In this respect, objective statistics are useful in evaluating and assessing the risk of injury and workload throughout the week. This does not, however, determine a precise metric of value on the player. A 16-year-old, high-school winger could run over 10 miles in a game but that doesn’t automatically qualify him to be considered by top-flight clubs. Yes, the distance covered by a particular player in a match is relevant to fitness standards set forth by the coaching staff but without the subjective context of the game, the numbers mean nothing. A tactically sharp player may not need to run as much as others because his anticipation, vision and knowledge of the game allow him to be in the right spot on the pitch. Furthermore, these are the traits that separate the good from the great players.

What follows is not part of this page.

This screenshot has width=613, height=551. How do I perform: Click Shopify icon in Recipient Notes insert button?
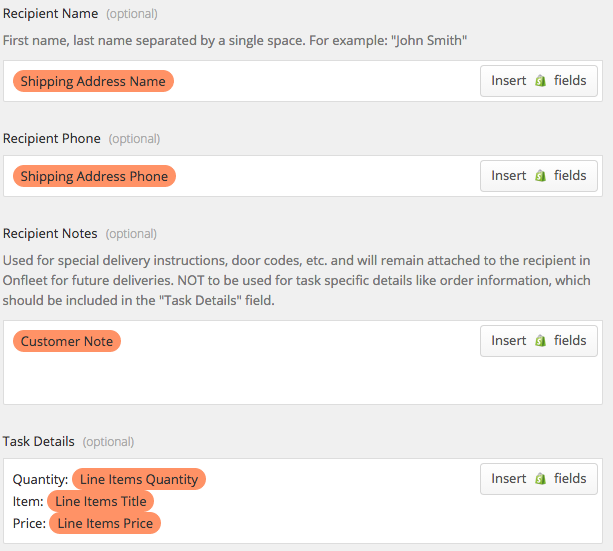tap(540, 341)
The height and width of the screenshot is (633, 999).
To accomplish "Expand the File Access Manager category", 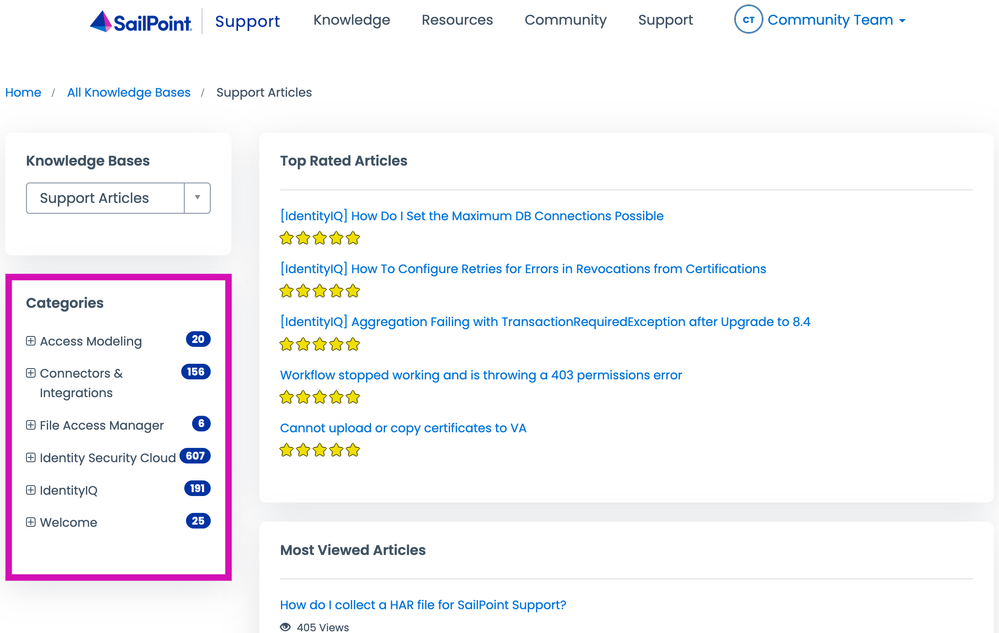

Proper, tangible measurements of a player’s ‘soft’ skills are currently nonexistent. Passion, resiliency, leadership, communication and awareness are all distinct traits of some of the best players in the world and not merely cliches used to sell sports drinks. Looking at a spreadsheet or heat map on Twitter can’t adequately represent the center midfielder who influenced the game by shutting down the opposition’s best player while simultaneously inspiring his team to victory. The numbers also won’t show what goes on inside the locker room, what type of character the individual player has, how the player responds to a mistake or poor performance the previous week, and also the leadership he brings to the table. These are concepts that must be observed using the sensitivity of the human eye, not a camera lens. Soccer is a particular experience that can’t be fully appreciated through computation alone.